Julia Charlotte Maitland (née Barrett, 1808–1864), was an English writer and traveller, and the great-niece of the novelists Fanny Burney and Sarah Burney. She and her husband ran a boys' school in India. She was a strong advocate of a national system of education for the country.
Julia Barrett was born on 21 October 1808, probably in Richmond, Surrey, the eldest of five children of Henry Barrett (1756–1843) and his wife, Charlotte, née Francis (1786–1870), the niece of Fanny Burney (Madame D'Arblay), who first, rather drastically, edited her journals and letters. Julia was a favourite with the elderly Fanny, who remarked on her "very good sense, & a truly blyth juvenile love of humour." She and her sister Hetty (died 1833) suffered from tuberculosis and their mother took them to France and then Italy, where they met up with Fanny's sister Sarah Burney. Sarah Burney wrote of them in her correspondence and regularly described Julia as a beauty. Julia made a full recovery in 1834.
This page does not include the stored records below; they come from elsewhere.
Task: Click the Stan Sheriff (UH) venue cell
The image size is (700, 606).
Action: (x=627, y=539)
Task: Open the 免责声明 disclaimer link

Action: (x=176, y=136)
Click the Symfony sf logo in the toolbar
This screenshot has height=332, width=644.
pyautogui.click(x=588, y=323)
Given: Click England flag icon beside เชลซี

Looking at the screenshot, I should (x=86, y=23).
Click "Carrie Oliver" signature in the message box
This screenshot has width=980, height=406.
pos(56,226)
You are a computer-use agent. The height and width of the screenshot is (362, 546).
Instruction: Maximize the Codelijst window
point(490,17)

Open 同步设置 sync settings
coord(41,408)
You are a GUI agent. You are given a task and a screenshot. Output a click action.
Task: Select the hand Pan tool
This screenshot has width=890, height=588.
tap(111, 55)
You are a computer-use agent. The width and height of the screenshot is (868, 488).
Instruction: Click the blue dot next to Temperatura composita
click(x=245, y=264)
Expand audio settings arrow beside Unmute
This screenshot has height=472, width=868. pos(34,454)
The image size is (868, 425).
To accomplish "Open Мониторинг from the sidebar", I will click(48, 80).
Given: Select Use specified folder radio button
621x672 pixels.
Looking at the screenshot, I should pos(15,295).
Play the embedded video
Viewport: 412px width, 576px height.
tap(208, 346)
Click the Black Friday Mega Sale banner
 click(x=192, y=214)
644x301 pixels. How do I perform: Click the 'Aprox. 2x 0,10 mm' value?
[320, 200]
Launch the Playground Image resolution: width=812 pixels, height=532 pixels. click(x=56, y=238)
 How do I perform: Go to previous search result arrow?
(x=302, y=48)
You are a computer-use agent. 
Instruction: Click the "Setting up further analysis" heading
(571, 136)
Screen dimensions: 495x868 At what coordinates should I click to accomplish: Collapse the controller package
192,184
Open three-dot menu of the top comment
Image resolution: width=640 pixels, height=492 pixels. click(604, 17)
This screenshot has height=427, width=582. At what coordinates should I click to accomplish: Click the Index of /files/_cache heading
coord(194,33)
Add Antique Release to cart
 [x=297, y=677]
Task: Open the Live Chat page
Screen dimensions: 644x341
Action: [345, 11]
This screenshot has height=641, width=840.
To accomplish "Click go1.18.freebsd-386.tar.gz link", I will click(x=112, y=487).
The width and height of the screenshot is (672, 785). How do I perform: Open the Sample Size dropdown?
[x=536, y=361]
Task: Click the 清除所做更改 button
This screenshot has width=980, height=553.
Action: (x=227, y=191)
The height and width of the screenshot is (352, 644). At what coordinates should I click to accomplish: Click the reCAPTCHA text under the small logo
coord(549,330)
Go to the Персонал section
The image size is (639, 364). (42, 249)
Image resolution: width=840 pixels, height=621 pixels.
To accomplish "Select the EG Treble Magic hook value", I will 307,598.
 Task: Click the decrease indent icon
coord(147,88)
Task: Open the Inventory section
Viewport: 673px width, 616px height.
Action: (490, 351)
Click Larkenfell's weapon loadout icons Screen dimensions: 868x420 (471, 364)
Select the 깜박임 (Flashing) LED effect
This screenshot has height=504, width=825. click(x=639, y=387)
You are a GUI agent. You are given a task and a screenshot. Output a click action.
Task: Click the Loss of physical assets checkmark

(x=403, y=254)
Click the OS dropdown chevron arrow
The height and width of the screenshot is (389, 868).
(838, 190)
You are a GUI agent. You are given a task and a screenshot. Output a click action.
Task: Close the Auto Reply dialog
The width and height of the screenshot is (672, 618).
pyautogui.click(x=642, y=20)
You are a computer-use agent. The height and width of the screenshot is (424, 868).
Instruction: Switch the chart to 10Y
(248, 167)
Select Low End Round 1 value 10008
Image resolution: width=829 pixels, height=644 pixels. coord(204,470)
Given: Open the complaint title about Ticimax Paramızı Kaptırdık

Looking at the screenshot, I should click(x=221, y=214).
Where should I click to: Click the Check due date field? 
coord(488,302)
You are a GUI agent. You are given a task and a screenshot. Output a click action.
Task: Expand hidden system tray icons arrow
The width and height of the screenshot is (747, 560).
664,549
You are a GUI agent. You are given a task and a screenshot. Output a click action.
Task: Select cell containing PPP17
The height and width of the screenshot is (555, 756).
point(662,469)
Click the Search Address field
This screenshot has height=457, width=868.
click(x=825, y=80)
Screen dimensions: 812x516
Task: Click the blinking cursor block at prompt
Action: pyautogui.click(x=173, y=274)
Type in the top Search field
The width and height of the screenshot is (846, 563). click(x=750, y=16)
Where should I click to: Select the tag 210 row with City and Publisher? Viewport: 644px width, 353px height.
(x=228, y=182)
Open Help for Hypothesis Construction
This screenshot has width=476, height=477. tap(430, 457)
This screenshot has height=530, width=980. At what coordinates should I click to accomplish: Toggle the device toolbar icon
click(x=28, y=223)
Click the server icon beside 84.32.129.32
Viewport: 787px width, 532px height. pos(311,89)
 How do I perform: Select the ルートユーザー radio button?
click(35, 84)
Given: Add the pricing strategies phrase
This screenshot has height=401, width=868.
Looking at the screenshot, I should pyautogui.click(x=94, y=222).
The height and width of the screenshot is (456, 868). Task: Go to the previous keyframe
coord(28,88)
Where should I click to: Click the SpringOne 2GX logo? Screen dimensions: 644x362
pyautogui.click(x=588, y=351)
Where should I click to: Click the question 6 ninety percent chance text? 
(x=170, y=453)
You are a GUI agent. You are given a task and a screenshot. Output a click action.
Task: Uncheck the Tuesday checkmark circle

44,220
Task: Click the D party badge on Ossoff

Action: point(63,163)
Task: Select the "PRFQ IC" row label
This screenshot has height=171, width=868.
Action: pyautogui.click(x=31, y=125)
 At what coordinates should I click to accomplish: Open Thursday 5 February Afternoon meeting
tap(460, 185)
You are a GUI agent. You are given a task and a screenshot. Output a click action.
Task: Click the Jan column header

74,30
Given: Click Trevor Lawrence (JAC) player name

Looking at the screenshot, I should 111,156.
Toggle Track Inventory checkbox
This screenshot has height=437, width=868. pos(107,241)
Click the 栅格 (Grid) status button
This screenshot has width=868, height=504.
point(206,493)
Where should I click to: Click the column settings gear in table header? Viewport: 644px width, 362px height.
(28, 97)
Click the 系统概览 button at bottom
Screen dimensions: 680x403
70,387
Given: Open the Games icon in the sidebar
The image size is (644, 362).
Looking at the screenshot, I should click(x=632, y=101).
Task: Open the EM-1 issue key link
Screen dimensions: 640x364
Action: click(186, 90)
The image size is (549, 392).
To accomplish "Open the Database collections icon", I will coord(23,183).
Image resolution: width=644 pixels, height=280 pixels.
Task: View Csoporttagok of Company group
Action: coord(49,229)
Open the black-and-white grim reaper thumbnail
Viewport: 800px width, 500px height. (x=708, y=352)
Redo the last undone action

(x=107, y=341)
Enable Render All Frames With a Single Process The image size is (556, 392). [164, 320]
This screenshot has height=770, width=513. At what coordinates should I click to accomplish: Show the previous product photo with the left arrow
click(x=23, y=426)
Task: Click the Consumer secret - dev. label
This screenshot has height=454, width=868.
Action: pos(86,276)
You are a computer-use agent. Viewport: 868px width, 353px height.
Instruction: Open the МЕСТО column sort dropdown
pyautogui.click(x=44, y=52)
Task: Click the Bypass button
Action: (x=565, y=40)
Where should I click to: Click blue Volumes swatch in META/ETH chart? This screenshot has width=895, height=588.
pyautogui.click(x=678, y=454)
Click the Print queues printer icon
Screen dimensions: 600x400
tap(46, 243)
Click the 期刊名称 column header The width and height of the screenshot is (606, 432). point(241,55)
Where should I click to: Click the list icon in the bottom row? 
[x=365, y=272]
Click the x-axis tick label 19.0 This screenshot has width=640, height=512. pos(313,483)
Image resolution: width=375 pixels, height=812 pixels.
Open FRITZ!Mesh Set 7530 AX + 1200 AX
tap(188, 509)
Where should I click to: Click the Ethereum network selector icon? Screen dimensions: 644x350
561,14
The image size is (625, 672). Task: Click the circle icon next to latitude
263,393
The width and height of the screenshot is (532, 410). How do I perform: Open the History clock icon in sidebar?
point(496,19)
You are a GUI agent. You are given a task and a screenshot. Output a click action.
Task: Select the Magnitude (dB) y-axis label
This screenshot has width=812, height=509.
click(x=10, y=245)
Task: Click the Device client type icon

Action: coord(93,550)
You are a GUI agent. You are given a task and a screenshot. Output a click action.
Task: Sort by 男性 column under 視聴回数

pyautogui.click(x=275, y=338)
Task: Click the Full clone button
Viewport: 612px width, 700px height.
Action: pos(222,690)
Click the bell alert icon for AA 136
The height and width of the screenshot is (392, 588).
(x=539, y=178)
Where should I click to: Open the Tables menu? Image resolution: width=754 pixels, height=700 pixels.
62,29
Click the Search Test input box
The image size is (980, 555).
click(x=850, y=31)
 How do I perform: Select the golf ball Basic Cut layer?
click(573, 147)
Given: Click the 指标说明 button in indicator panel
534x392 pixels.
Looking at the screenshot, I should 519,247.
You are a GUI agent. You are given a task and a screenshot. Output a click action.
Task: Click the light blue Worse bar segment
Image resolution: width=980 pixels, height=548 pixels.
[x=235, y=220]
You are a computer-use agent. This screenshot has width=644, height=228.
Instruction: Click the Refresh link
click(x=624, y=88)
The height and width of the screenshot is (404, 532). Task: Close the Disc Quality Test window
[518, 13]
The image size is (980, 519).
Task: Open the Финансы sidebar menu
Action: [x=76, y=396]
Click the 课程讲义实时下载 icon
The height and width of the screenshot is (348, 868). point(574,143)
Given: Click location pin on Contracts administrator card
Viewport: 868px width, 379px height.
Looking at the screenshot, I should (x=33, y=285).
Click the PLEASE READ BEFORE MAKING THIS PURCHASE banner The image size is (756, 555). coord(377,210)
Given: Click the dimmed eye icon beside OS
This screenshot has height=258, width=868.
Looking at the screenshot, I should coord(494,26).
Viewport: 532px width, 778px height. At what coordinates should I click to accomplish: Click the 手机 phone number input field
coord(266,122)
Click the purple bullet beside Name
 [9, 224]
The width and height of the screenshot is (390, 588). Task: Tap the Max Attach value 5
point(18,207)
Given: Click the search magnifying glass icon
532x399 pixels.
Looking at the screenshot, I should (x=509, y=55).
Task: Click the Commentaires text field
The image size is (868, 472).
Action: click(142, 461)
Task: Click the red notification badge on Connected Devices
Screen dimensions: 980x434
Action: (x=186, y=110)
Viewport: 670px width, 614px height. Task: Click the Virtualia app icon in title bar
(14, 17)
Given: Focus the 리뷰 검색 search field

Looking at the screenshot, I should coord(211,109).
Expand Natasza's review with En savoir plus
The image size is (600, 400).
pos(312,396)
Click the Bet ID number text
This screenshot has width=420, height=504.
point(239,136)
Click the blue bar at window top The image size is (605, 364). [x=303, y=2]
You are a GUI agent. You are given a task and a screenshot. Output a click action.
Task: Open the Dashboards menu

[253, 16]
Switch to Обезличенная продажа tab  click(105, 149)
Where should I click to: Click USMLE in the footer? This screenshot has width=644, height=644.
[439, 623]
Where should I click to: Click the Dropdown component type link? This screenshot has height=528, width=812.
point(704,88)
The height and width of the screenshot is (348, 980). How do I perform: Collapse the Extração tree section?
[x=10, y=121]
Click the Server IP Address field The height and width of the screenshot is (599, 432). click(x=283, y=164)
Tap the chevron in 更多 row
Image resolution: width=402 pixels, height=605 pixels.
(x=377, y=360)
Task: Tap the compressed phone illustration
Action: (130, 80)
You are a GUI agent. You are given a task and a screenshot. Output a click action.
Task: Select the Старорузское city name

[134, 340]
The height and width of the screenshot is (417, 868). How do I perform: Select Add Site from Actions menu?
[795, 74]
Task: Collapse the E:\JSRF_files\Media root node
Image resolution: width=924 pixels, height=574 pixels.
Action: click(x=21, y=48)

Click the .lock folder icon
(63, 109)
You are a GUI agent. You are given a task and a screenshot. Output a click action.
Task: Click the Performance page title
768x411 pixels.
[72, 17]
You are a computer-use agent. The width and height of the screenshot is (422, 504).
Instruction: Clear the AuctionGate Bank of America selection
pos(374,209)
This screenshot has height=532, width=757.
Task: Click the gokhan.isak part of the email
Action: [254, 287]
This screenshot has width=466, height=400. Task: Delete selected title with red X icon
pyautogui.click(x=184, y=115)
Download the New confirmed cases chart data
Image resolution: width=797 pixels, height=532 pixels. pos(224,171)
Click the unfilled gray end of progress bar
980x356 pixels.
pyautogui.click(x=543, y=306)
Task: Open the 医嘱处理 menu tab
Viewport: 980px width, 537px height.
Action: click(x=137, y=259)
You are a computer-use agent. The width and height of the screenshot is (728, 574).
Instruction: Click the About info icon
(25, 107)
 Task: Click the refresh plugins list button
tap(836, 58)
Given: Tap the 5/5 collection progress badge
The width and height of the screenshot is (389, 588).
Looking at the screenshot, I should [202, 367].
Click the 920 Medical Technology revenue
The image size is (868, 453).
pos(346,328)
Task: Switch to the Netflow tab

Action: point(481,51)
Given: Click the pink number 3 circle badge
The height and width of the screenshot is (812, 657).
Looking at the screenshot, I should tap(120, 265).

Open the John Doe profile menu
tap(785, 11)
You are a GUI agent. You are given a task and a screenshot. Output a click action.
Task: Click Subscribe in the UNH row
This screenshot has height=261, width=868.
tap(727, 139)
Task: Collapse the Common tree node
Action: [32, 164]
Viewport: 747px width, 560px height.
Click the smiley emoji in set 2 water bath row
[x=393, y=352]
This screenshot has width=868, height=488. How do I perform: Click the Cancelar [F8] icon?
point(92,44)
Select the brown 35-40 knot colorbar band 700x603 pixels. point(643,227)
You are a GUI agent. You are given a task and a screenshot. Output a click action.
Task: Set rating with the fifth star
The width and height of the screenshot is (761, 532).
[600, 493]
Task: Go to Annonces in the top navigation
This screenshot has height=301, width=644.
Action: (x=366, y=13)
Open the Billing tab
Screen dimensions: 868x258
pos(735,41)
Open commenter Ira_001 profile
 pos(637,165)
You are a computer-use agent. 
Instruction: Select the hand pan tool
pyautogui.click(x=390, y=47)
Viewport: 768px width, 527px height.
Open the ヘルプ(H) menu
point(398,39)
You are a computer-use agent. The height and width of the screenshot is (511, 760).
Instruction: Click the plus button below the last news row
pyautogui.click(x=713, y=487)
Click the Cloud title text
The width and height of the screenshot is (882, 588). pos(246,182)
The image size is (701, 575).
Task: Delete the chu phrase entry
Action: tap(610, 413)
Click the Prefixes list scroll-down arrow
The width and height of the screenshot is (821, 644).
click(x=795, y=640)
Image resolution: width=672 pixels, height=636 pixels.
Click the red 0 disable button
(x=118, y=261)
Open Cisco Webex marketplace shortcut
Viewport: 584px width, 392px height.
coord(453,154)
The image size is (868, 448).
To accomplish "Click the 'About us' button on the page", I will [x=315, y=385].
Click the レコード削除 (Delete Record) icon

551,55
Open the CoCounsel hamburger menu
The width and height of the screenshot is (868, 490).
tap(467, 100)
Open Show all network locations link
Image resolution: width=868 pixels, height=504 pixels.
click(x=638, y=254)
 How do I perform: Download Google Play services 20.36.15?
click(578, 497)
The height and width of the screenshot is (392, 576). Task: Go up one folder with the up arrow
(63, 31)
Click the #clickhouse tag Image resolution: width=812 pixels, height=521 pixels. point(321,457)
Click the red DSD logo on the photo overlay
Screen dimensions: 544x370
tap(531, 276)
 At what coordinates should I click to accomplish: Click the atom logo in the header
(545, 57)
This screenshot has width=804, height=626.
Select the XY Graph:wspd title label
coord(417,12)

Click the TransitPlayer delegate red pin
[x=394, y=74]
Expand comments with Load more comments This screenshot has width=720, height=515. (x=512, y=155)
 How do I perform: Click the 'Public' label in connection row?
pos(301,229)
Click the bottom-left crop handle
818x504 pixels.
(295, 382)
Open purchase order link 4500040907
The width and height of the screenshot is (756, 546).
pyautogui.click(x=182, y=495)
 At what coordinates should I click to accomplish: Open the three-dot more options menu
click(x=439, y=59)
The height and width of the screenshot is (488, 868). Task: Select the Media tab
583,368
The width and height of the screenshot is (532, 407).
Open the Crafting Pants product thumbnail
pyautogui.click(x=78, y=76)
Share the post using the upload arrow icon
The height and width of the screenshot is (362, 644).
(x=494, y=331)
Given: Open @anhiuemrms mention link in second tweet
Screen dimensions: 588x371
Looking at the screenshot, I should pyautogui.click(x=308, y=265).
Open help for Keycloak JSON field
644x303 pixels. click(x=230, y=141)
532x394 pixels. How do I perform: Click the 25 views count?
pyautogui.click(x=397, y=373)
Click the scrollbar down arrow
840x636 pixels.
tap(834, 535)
Julia Barrett's many admirers included Fanny Burney's parson son Alexander d'Arblay, but she chose instead to marry a widower with children, James Thomas (died 1840) on 2 August 1836, to the disappointment of her family. Thomas took her to India, where he was a judge in the Madras Presidency. They moved to Rajahmundry in 1837, where they kept a boys' school. Her son James Cambridge Thomas was born on 3 February 1839. The ill-health of her daughter Henrietta Anne Thomas (born 1837) obliged her to return to England in December 1839.
After her husband's death in 1840, Julia Thomas was remarried to Charles Maitland (1815–1866), a writer and Anglican curate of Lyndhurst, Hampshire in the New Forest, on 5 November 1842. They had a daughter Julia Caroline (1843–1890). Julia Maitland died of tuberculosis at the home of her son-in-law, Rev. David Wauchope, at Stower Provost, Dorset, on 29 January 1864.
Julia Maitland's first publication of note was her Letters from Madras, during the years 1836–1839, by a Lady published anonymously in 1843. The school she and her husband ran in Rajahmundry accepted boys of different castes and taught in both English and the local language ("Gentoo"). Controversially, it was strongly Christian. She also set up a multilingual reading room and assisted in starting other schools nearby. The book ends with a plea for a national system of education in India, as the route to modernization: " If every civilian up the country were to have a poor little school like ours, it would do something in time." She also made strong efforts to learn local languages, helped with famine relief, and investigated and condemned the South Indian slave trade.